Время Аристарх Алексеич проводил однообразно. Летом он с самого утра влезал в свой вечный халат и, если погода была удовлетворительна, бродил по своим владениям, заходя в дом только лишь затем, чтобы выкурить трубку. Целый день его зычный голос, подобно трубе архангельской, гремел то в поле, то возле риги, более похожей на хлев, чем на ригу, то в саду. В поле он ругал мужиков, в риге – работника своего, смиренного и молчаливого старичка Архипа, в саду – девок, выпалывавших гряды. Драться он не дрался, но ругался ужасно (существовала легенда, что некогда и к драке он питал склонность, но в свою очередь был как-то побит и утих). Бывало, на заре едешь по своему полю, а уж с ветерком несутся густые басовые ноты: «да я тебя!.. да ты у меня!.. да я!.. да ты!..» (Если в это время случится около меня какой-нибудь мужичок, то он уж непременно заметит, тихо и снисходительно посмеиваясь себе в бороду: «Эка Листарка-то надрывается!») Несмотря на вечную ругань Аристарха Алексеича, мужики работать у него любили. Так как денег у него никогда почти не водилось, а если и случались они, так всецело уходили на чай и сахар, сапоги и табак (все остальное было свое, нанка же на штанах имела свойство носиться десятилетия), то работали у него испольно[3]. Впрочем, многим работать не приходилось; две или три семьи из ближней деревни так подладились к характеру господина Тетерькина и с таким смирением сносили его «барское» обхождение, что без всякой конкуренции выпахивали его земельку, свозили изрядную часть его хлеба на свои гумна и вытравливали своим скотом его маленький сенокос. Чтобы все это выделывать. благополучно, им только приходилось заручаться расположением косой Арины, любившей иногда выпить. Что же касается до Аристарха Алексеича, то, несмотря на видимую его неусыпность и всестороннее вникание в хозяйство, он ровно ничего не видел и ничего не знал. Если перед ним стояли без шапок, если умиленно молчали, когда он ругался, или подобострастно лепетали: «Виноват, сударь, простите», если называли его жалкий домишка «хоромами», его убогонького работника Архипа – «барским кучером», а дребезжавшую и некрашенную таратайку, связанную для прочности веревками, «барским тарантасом», – он был доволен и на все остальное махал рукою.

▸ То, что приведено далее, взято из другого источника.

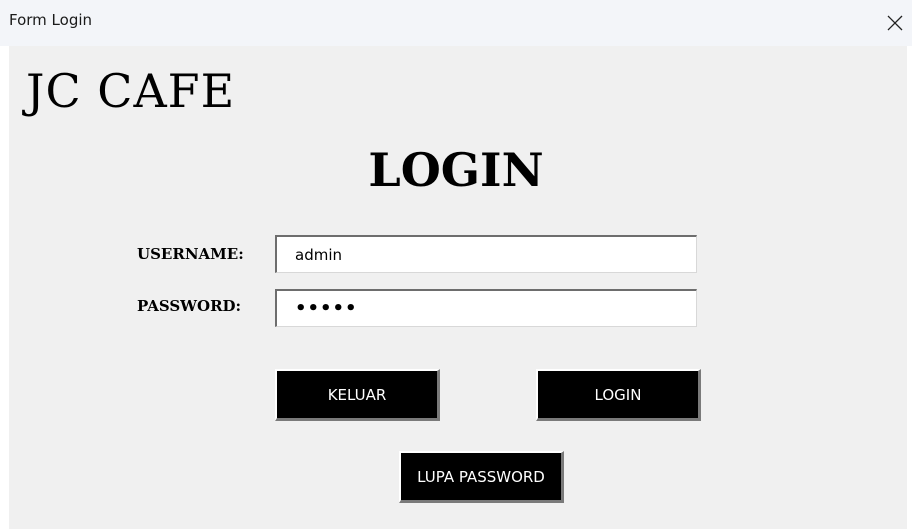  What do you see at coordinates (456, 23) in the screenshot?
I see `title-bar: Form Login` at bounding box center [456, 23].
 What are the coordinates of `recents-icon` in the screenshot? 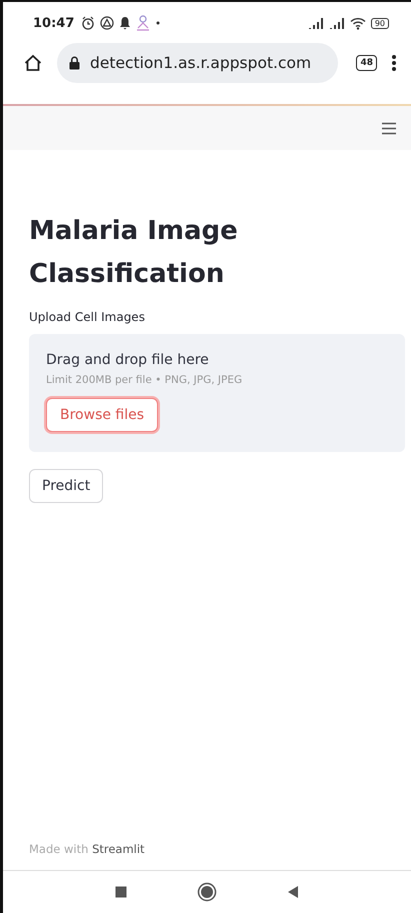 It's located at (121, 892).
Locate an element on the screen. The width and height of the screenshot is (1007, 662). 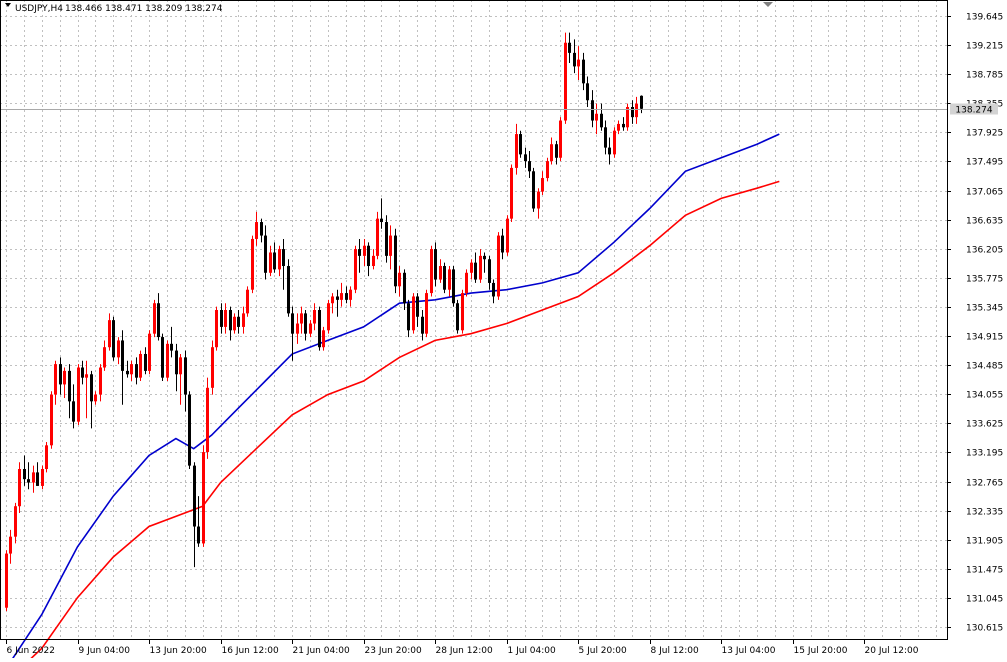
y-tick-label: 131.045 is located at coordinates (984, 600).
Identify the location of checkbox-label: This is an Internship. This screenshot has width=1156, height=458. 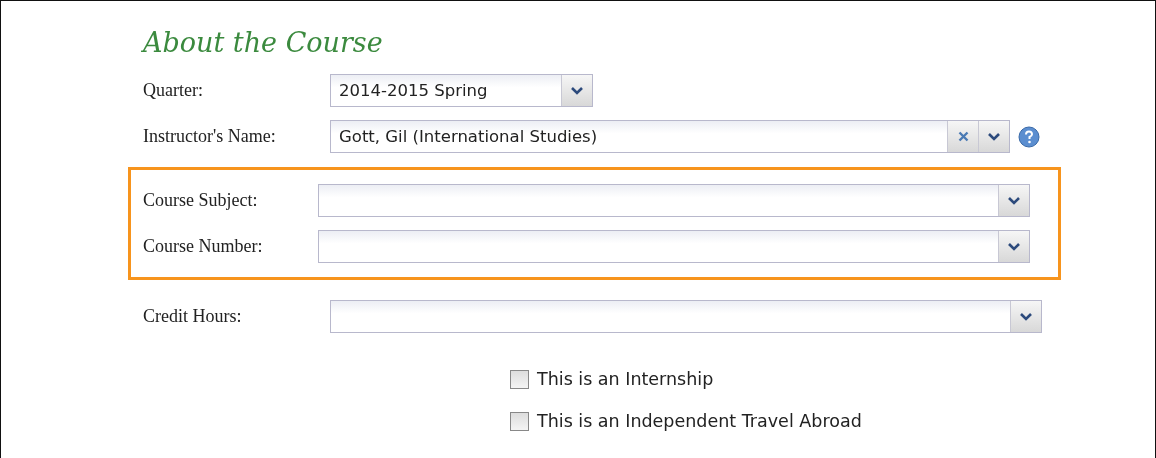
(626, 379).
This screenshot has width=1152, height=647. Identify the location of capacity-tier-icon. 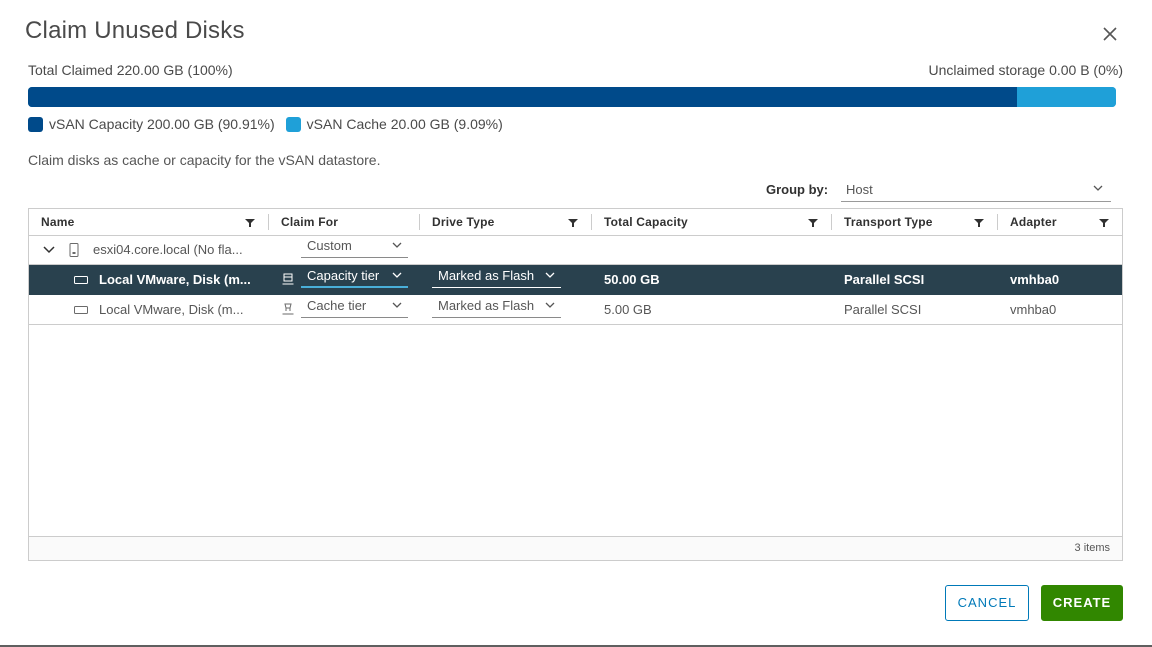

Зимою «барин Листарка» не выходил из комнаты и в неизменном своем халате, с вечною трубкою в зубах, сидел у окна на старом, продавленном кресле и не спускал упорного взора с окрестностей, занесенных сугробами. Тогда уж он не ругался, а только тяжко сопел, мрачно сосал длинный чубук свой (теперь уже нет таких длинных чубуков) и в известные промежутки сердито возглашал: «Арина, трубку!» На зов появлялась косая баба и, утирая грязным подолом заспанное лицо свое, подавала барину вновь набитую и раскуренную трубку, после чего опять удалялась к своим горшкам, а барин опять сопел и курил и неподвижно глядел в снежное поле, над которым то сияло солнце и сверкало ослепительное небо, то тихо тянулись печальные снеговые тучи и белыми звездочками сеял снег. Это молчание, сопение и курение в обычные часы прерывалось обедом из солонины, щей и каши, скверненьким чаем, имевшим способность настаиваться до черноты, подобной пиву, и пахнуть пареными березовыми вениками, и, наконец, тяжелым сном с безобразными сновидениями, мучительной отрыжкой, одурью и давлением домового.

 
2Дагерротип. – Дагерротипными портретами назывались первые фотографические снимки, изготовленные на медных пластинках, покрытых слоем йодистого серебра. Название происходит от имени французского художника Дагерра, сделавшего это открытие в 1829 году.
3«…работали… испольно». – Испольщина – такая форма пользования землей, при которой крестьянин за аренду земли уплачивал половиной снятого урожая.